What to do:
Update the entries below by replacing "Screen dimensions" with "Display dimensions" and leaving all other text unchanged. Omit the pictures from your version.

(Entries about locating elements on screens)

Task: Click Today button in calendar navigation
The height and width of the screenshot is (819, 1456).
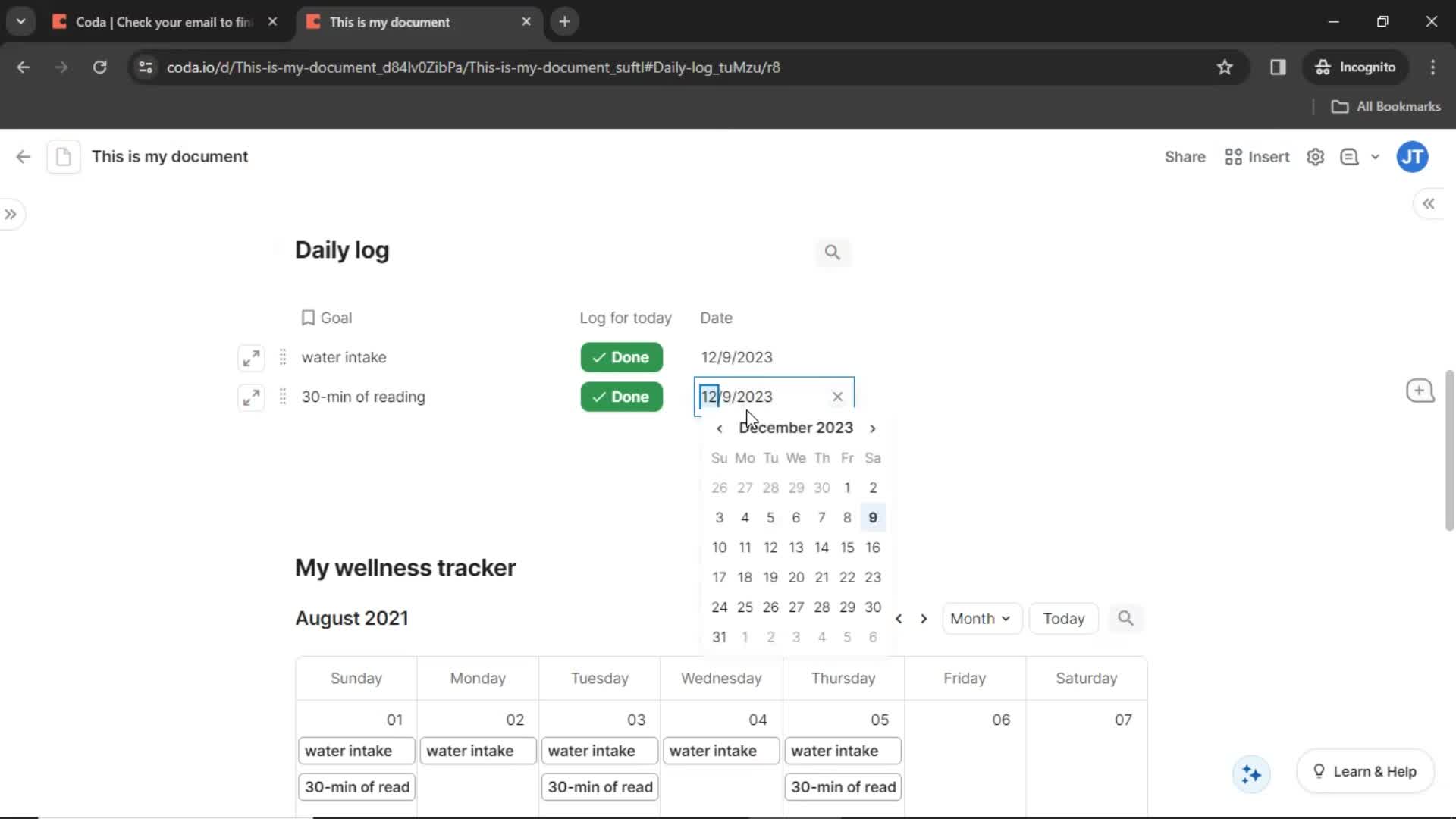Action: tap(1065, 618)
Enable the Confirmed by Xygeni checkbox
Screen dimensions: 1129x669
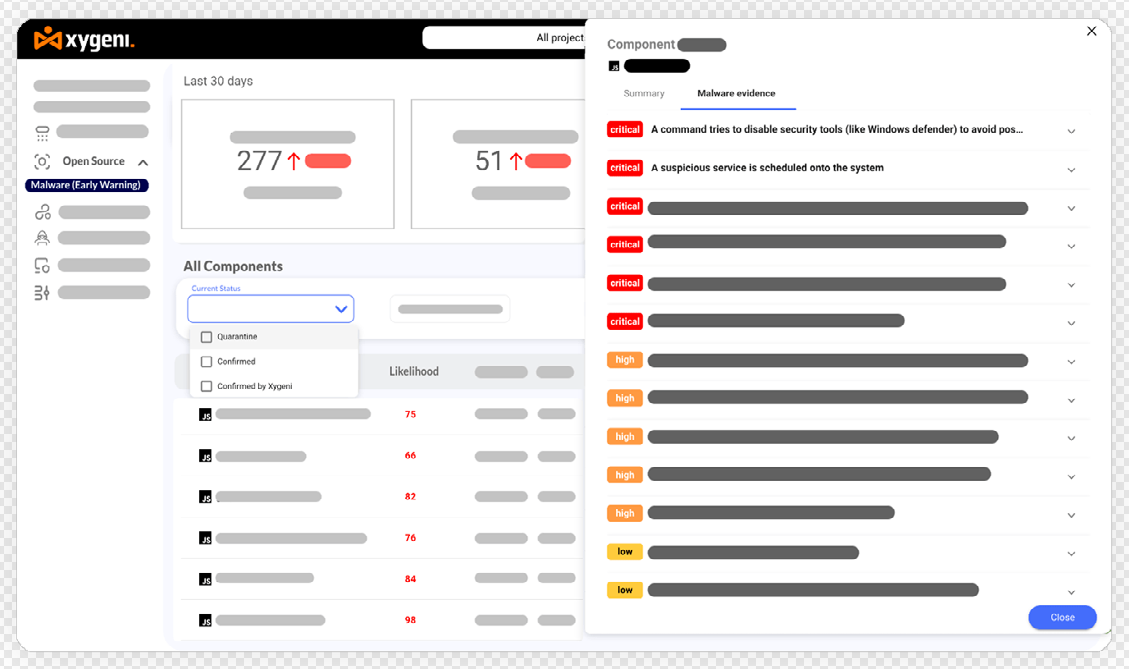click(207, 386)
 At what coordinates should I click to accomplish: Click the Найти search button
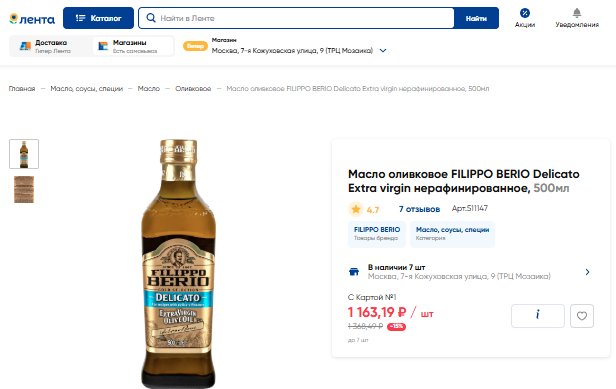coord(476,18)
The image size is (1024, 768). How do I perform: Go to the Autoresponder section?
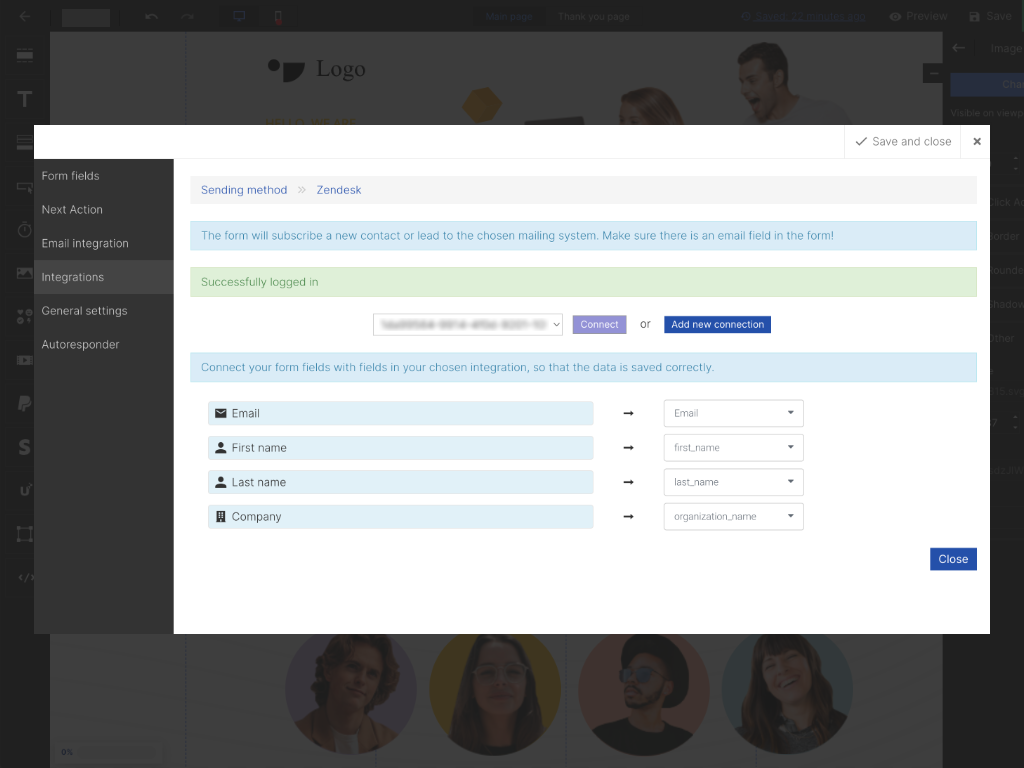click(80, 345)
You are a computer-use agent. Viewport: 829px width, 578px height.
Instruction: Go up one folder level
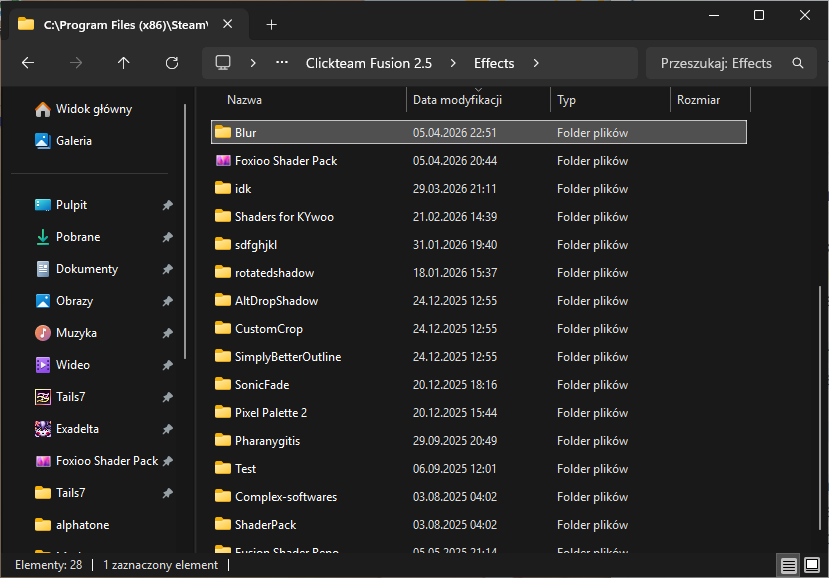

Exercise result:
Task: Click Today button in calendar navigation
The height and width of the screenshot is (819, 1456).
Action: tap(1065, 618)
Enable the Confirmed by Xygeni checkbox
Display dimensions: 1129x669
click(207, 386)
 At what coordinates should I click to accomplish: Click the Найти search button
coord(476,18)
The image size is (1024, 768). How do I perform: Go to the Autoresponder section?
click(80, 345)
You are a computer-use agent. Viewport: 829px width, 578px height.
Instruction: Go up one folder level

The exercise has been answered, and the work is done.